Friday, November 20, 2009

IN PRAISE OF SHADOWS


IN PRAISE OF SHADOWS
Talking years ago with the late Jessica Mitford on her bungalow porch in Oakland, I discovered that she,too, thought the motel journey in Nabokov's Lolita took half the book. It takes seven pages. This is due to Nabokov's magicianly art, which gives narrative heft in the form of memorable details keenly observed and put. W.G.Sebald's spiralling tangents have a similiar effect. And here is Tanizaki's IN PRAISE OF SHADOWS, merely twenty five pages long. I had thought it the length of a short novel. This is thanks to its implications.
It is a study in contrast between the old ways of Japan and their rapid transformation--or destruction--because of westernization. Shiny surfaces,electrical lights and their garish relationship to the traditional Shoji screen,the glaring white porcelain western toilet, the electrical fan, all are subjects of Tanizaki's eloquent grumbling.He misses the patinas of darkness, the way shadows overlap and deepen in niches,textures polished by handling but otherwise unadorned. Japanese buildings seem like umbrellas to him, their roofs spread out beyond their walls to protect their inhabitants from rain; western buildings seemed to him like towers with caps. All around--for he is an inveterate nostalgist--he sees mindfulness sacrificed to efficiency, textures to legibility, and the resonance of shadows banished from brightly impersonal hospital-like modern dwellings.
The spell of Tanizaki' is such that on finishing his essay one wants immediately to turn off the lights.This is where it is newly relevant.I remember a snowfall of five years ago which put out our electricity for almost a week. We immediately entered an older rhythm, a candlelite rhythm, and woke at the crack of dawn. When the electricity came back on ,it was with a great deal of noise. The television was like the announcement of a perpetual catastrophe. The look of a light-flooded room at midnight seemed suddenly un-natural. The items of nostalgia for Tanizaki may be specifically Japanese but the sensation is universal. It is nostalgia for nature.
That emptiness, the abscence of technology, the prescence of shadows or darkness ,might become the ne plus ultra of luxury is something Tanizaki implies throughout.If only the rich can afford NOT to have cell phones, he is right, of course. And near-emptiness has already proven to be a commodity over the last forty years:think of the prices a Mondrian, a Rothko, an early Brice Marden or a Yves Klein monochrome, a Robert Ryman white painting--not to mention a Malevitch!--command. The larger the population,greater the premium on emptiness.
Darkness, likewise, becomes a matter of inverse de luxe in Tanizaki, finding its ultimate expression in the ever-dark alcove of a windowless room through which falls, never-the-less,the faintest tinge of light through its walls of rice paper. This brings to mind James Turrell's beautiful early installations, literally large rectangular holes in the walls, faintly lit themselves by very indirect illumination. Turrell had seemingly found the exact degree of dimness at which the human retina starts to scintillate, for this wall-space seemed both deeper than it was, and visually active, active with the apparition of something nebulous nearly but never to take form.It recalled Proust's phrase, "the kaleidoscope of darkness".
Troy Brauntuch's paintings, which are given wide currency right now, do this differently.They are representations of, say, a stack of shirts depicted as under a light so dim as to be near darkness.The eye adjusts accordingly, in stages in viewing a Brauntuch...as it does in life.What he offers us is the great luxury of being able to reach for the subject matter when almost everything else grabs at us. The problem of darkness is converted to the pleasure of re-searching it.

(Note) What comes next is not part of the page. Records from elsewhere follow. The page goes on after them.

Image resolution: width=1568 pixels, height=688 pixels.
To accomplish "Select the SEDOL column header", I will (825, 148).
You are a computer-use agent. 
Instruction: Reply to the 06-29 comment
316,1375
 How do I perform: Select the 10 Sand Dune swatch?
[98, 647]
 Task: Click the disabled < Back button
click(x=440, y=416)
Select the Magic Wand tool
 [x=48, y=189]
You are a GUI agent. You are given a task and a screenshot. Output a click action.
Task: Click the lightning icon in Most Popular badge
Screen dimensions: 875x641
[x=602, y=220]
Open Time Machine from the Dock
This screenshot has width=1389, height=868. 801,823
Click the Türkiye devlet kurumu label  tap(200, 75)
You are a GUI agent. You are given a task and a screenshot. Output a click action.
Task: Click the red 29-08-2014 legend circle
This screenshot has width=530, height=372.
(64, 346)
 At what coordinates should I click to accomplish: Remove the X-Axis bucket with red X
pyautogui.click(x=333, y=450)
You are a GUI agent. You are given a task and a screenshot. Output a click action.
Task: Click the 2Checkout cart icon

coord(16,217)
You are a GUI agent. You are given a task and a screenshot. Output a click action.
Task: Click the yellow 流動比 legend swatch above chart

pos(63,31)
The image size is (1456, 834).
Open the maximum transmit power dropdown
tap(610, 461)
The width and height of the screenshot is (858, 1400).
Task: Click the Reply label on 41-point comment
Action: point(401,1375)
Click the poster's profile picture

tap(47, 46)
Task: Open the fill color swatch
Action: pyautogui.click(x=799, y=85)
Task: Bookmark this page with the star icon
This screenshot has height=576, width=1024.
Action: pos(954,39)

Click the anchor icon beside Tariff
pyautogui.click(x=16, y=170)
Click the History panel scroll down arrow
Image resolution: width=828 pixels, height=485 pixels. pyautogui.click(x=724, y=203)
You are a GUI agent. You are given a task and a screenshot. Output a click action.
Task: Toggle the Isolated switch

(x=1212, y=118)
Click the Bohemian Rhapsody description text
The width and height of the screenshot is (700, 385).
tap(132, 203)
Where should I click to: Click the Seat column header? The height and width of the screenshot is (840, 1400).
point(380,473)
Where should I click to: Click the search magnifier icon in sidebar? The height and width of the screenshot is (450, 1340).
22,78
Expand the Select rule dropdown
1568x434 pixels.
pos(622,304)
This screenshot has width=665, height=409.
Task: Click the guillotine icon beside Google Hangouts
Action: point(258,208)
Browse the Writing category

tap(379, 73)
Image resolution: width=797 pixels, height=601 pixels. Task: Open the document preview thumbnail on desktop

Shadows, too, are increasingly present in our art,after having been almost entirely banished from the hard bright art of the 'sixties.Virtuoso shadowcasters could be nominated from a number of approaches, hugely different, the celestial mechanics of an Eliasson casting shadows of a different genre from the shadows cast by the trellised structures of Christina Iglesias.Some of the best, and least known,work of Andy Warhol is his shadow-paintings;his shadows slice the field of the canvas much like the anamorphic death's head in Holbein'sAmbassadors does, and for similiar reasons. Warhol's shadow is a reminder he must die and that he still remains; it is an integral part of making something fleeting permanent----more permanent than one's own fleeting self.
Perhaps we, the public, will become connoiseurs of shadows, too, fleeing neon glare for retinal quietude. The greatest rebellion in a culture which demands more efficiency is to grow slower. The antidote to hyper-information is silence. The nuances sacrificed for impact take a life of their own. Tanizaki 's essay, meanwhile, also reminds us that our interest in the fleeting, the immaterial, the shadowy, the near-minimal,the pregnantly empty, and voidness,began not with phenomenology, or its adjunct, minimalism, but in the concious poverty of Zen Buddhism, and the generative emptiness of the Tao.